Client certificate authentication should give you strong assurance that the client is whom they claim to be (as specified in the certificate subject or through the Subject Alternative Name extension). Otherwise, this would indicate a major problem with the public-key infrastructure or the way clients protect their private keys.
Of course it can be useful to consider defense-in-depth mechanisms like public-key pinning. However, the question is what you're trying to achieve, and there are some implementations challenges. As to the first aspect, server-side key pinning can prevent the server from accepting certificates that have been falsely issued by a compromised or rogue CA. This makes a lot of sense in a large infrastructure with many different CAs, but in your case, you should only deal with one CA: your own. If you want protection against the case that your CA is compromised, then pinning is valid, otherwise you may not achieve anything useful.

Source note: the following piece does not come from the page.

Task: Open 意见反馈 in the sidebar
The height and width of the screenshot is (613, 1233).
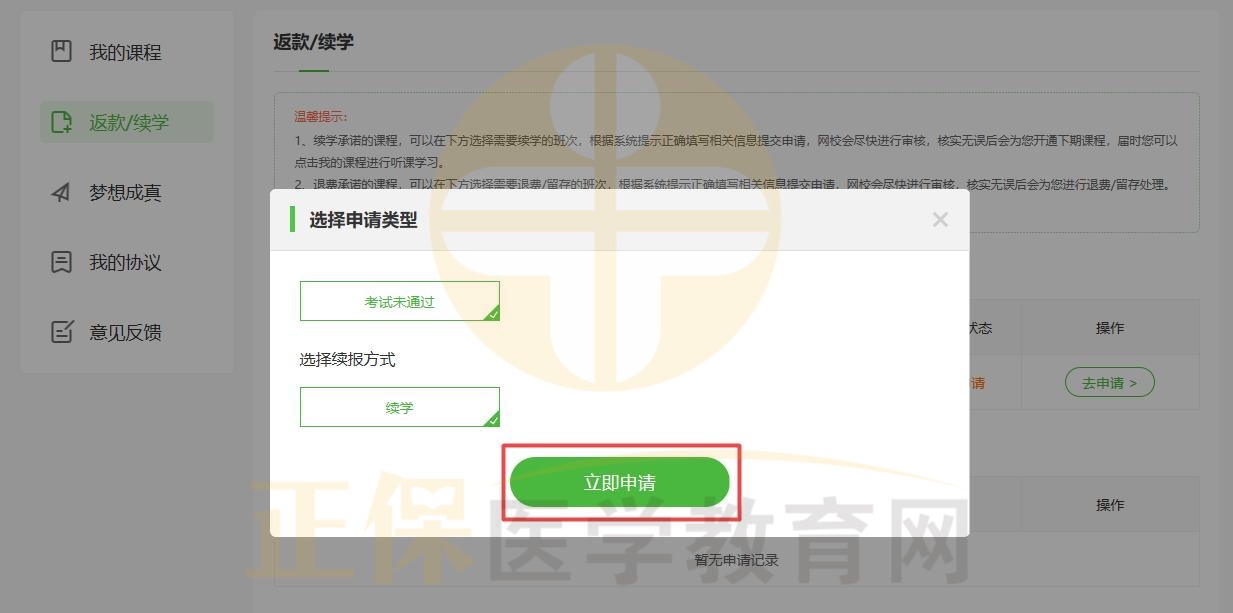Action: tap(125, 332)
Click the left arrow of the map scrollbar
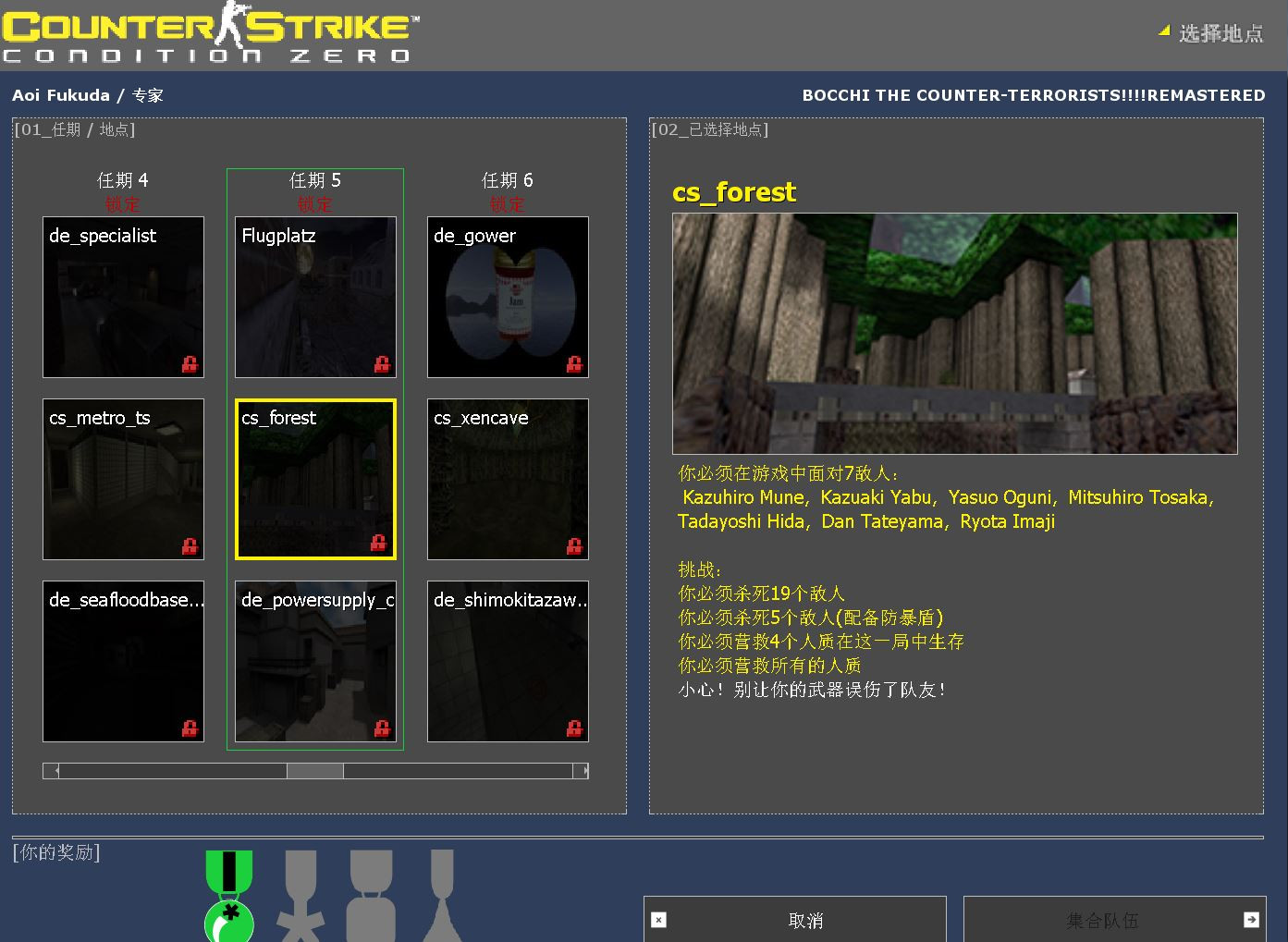Screen dimensions: 1288x942 [54, 770]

As to the implementation, I'm not aware of any standard or common webserver software which allows the server to pin public keys of the client. The opposite is of course well-known from the (now largely obsolete) HTTP Public Key Pinning extension. So you may have to implement this mechanism yourself.
To strengthen certificate-based authentication, you should make sure the CA keys are very well protected, ideally through a hardware security module or at least a completely separate, physically isolated machine.
Access control in the sense of authorization is an entirely different topic. Client certificates only deal with authentication.